The other Ugandan quick off the blocks was the journalist Angelo Izama. Then there were some really brilliant takes by the Ugandan-born social media strategist TMS “Teddy” Ruge and the Nigerian-American writer Teju Cole. All these people’s take was disapproving. Many others from different parts of the world – especially the West – joined them.

Of course, there were many, maybe the majority of the millions, who loved the film, even in Uganda. Journalist Muhereza Kyamutetera for one. He kicked off a firestorm on the wildly active Facebook group page dedicated to Ugandan journalists.

Either way, Invisible Children had inadvertently roused more than those interested in seeing Joseph Kony in handcuffs. Those who care about black Africa – especially black Africans themselves – are revved up.

Soon enough, Invisible Children was on the defensive on points ranging from the film’s techniques to its facts and the organisation’s spending ways. The Invincibles were not all that after all. Changing the course of history, apparently, ain’t no easy business.

But, finally, here we are – in the twenty-first century. Africa is pushing back in real time on (somewhat) equal platform. Everyone is free to define and redefine Africa in his or her own image. That definition, however, shall no longer go un-interrogated. Swiftly and robustly. The fight is fully joined.

African academy

Gone are the days when people like Joseph Conrad, Hugh Trevor-Roper, Joyce Cary and hundreds others, plus revered Western cultural institutions such as The Economist (hey Hopeless Magazine!), would say whatever they fancied about us and would go unchallenged for ages until a lonely Achebe or Raufu Mustapha or Paul Zeleza stepped forward.

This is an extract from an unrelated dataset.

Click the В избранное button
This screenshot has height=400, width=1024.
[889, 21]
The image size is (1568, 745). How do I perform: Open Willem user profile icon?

In the place of book-length responses contained in heavy-sounding titles like 'Citizen and Subject: Contemporary Africa and the Legacy of Late Colonialism', today’s Africa, mostly under 35, is responding in 140 characters and doing so with panache.

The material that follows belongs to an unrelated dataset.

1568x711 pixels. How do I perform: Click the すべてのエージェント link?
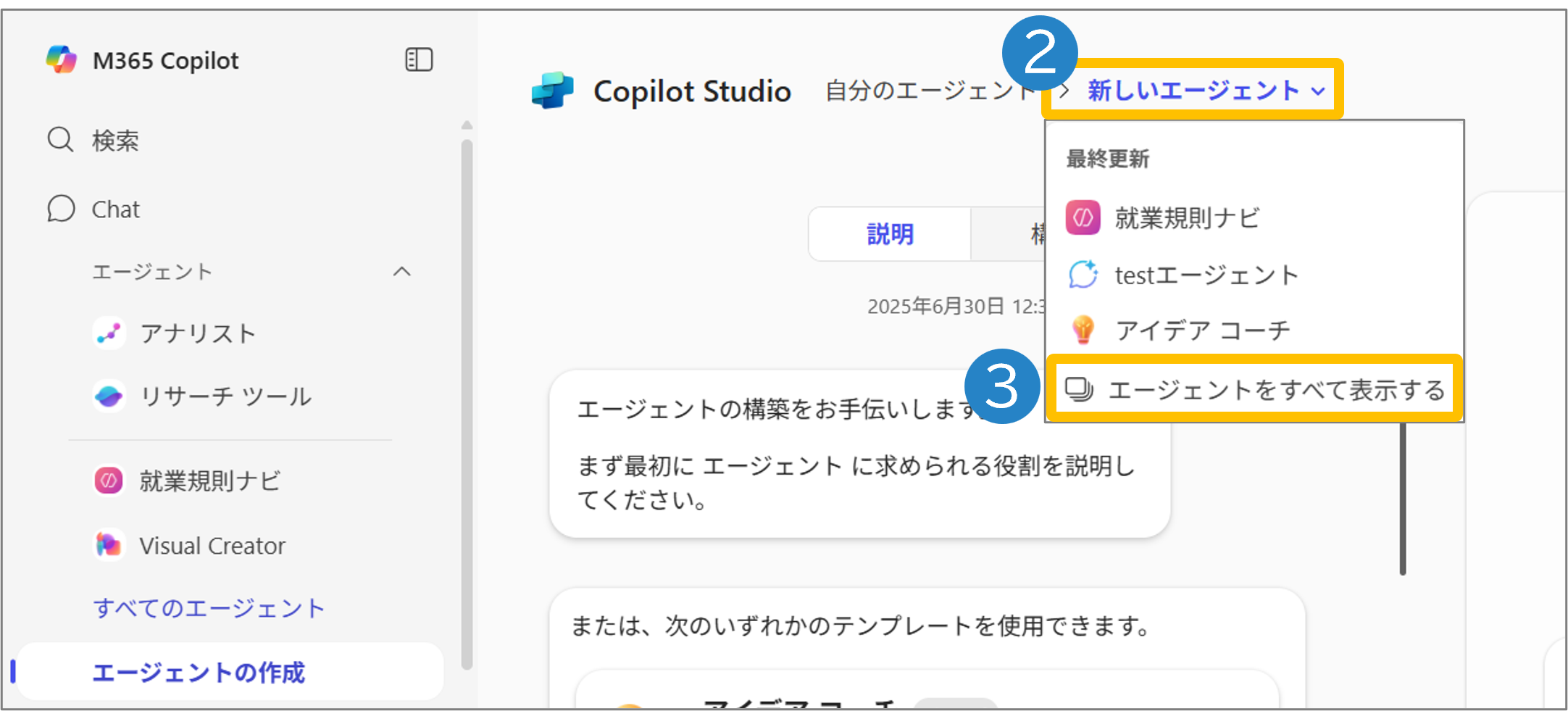click(x=209, y=608)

(To her credit, Ms Kagumire posted a video critique of 'Kony 2012' on YouTube as an immediate response.) If social media is where the world “that matters” is playing at, the “world that matters less” is ready and willing to go there to play as well. As ICTs become more affordable, the continent’s people are primed to take the world on more than ever.

It has been a long time coming. The decline of the African academy – not that it always existed to defend Africa, but at least it always exhibited a higher level of awareness as a result of lived, and not merely studied, experience – partly because of interference by governments that feared centres of learning for their contrarian ways (former President Thabo Mbeki concedes the point) allowed for Africa to be mischaracterised without challenge even for decades. The way it is done is sometimes galling.

It is common at respectable western universities to hear non-African academics, even very well meaning ones, begin their serious seminar presentations thus: “I just returned from Uganda last evening.” That supposedly is enough to imbue the presentation, after just two months of fieldwork in the said Uganda, with infallibility.

Those who mention the country of research interest are a rarity. Most simply say: “I just returned from Africa last week.” Africa is a country. Yeah.

The Africa-is-a-country formulation is the type of stupidity that Africans are dismantling, most times using humour, on social media. As they should.

Should anyone doubt Africa’s new resolve, he or she should ask not just Invisible Children, but CNN too. Days after the 'Kony 2012' madness peaked, CNN characterised a bomb blast in Nairobi as the eruption of violence. Kenyans could have none of the rubbish. Using Twitter, mainly, they denounced CNN and demanded an apology. CNN pulled the whole thing in record time and offered something of an apology.

Well, it is game on. And the course of history may just be changed, for real, while we are at it.

Mr Tabaire is a media consultant with the African Centre for Media Excellence.